> _Given text_

=== Section Start ===

Relationships • Finding Love • Breaking Up & Heartbreak
What Is an ‘Avoidant Discard’?
The arrival of love should ostensibly always be a matter of celebration. Imagine that, finally, after years of waiting, along comes what might be called ‘a nice person’. They are mature, they apologise for their flaws, they listen, they ask questions, they take an interest, they are generous. The new couple go on a number of holidays. First to Pisa. Then a weekend in Wales. Then a trip to Nottingham. Introductions are made to best friends from the training course, to an aunt, to a brother-in-law. There is laughter, some innovative sex, some deep conversations, some tears about past traumas; a sense, at last, of having come home. Yet this very situation is often the prelude to what psychologists describe as an avoidant discard.
In the background of one of the parties – the lover who is fearful of love – there is a rising discomfort. For a time, this is managed through strategic lowerings of the temperature. There is an argument on the steps of the museum which ruins one afternoon. There is a mysterious bout of illness which puts pay to a few dinners. There is an urgent need to see a friend which shatters the intimacy of the third weekend. There is a pressing need to attend a course or fix a shelf – subtle attempts to ensure that love cannot deepen, that dependence is stymied, that a home is carefully dismantled at the same time as it is being put up.

Why Love Can Feel Like Danger
An analogy: a person is taken prisoner early in their life, a time of terrible war. In the prison camp, there is barely any food. The young prisoner grows up having to adjust to an extreme calorie-controlled diet. There is little nourishment and the stomach shrinks to accommodate what is on offer. Then, suddenly, there is peace; the prison gates are open. It’s liberation. There is joy and celebration. A banquet is laid on. There are chocolate tarts, creamy cheeses, lush fruits, dried meats. But the banquet is wholly indigestible to the prisoners. Some succumb at once. Others last a little while, then wretch. The goodness cannot be metabolised.
Something comparable will have happened to the lover who cannot love: they may have been neglected by a mother who was mentally unwell. Or a father who was filled with rage and then later ran off and married a friend. The lover has never been fed. The lover’s emotional stomach has shrunk. They dream of banquets – the deprived always do (they are the greatest dreamers of all) – but they will wretch at the sight.

=== Section End ===

> _Information provided_
=== Section Start ===

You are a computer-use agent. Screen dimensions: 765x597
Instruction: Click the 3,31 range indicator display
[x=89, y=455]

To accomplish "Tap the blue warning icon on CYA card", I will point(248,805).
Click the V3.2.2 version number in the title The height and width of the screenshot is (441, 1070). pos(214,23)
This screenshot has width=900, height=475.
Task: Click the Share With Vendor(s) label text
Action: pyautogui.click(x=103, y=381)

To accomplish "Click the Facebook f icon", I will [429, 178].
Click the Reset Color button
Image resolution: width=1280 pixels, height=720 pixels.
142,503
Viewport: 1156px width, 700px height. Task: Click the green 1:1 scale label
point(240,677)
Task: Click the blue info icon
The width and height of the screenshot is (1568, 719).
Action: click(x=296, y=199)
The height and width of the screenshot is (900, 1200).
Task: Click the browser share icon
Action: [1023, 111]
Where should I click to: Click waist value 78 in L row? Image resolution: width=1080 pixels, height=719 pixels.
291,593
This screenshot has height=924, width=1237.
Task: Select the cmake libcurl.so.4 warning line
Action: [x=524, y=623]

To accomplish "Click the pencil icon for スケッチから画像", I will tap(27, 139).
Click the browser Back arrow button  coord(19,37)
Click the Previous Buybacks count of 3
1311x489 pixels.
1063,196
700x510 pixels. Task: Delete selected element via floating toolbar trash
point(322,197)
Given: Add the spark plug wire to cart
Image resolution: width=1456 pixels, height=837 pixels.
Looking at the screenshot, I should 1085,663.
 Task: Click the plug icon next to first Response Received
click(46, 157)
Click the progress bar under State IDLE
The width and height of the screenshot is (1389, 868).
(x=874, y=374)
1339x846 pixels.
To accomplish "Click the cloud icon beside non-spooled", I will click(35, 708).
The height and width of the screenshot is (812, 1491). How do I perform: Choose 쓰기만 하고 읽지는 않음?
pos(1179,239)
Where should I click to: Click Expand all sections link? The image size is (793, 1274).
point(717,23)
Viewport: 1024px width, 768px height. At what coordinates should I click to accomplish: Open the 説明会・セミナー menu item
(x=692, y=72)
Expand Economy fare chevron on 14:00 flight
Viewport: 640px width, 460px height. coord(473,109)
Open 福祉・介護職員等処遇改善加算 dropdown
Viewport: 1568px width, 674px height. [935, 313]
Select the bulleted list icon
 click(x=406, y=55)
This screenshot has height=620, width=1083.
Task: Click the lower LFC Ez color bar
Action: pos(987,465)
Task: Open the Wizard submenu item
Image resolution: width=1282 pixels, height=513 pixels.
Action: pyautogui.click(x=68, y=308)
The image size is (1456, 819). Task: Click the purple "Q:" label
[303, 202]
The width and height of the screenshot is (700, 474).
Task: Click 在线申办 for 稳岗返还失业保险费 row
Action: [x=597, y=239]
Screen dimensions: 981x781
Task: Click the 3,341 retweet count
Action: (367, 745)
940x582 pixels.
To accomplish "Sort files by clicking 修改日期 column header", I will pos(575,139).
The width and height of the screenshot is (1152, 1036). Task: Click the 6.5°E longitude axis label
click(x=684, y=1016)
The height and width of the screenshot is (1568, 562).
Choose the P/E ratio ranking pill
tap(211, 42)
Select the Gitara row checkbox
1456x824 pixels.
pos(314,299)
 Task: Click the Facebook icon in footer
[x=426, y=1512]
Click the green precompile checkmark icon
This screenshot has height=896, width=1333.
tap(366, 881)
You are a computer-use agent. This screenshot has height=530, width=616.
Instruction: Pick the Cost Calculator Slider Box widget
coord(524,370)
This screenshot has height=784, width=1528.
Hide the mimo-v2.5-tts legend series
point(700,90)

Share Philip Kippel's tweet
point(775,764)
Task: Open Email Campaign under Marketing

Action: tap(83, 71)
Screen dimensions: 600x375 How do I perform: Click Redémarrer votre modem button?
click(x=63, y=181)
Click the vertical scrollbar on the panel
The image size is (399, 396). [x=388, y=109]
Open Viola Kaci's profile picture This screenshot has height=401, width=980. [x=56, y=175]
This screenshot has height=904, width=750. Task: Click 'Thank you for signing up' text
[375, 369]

=== Section End ===

> _Work task_
Answer these questions about the avoidant discard text.
(a) Which three holiday destinations does the new couple visit?
(b) What shatters the intimacy of the third weekend?
(c) Which foods are laid out at the banquet in the prison analogy?

> _Result of the task_
(a) Pisa, Wales and Nottingham.
(b) An urgent need to see a friend.
(c) Chocolate tarts, creamy cheeses, lush fruits and dried meats.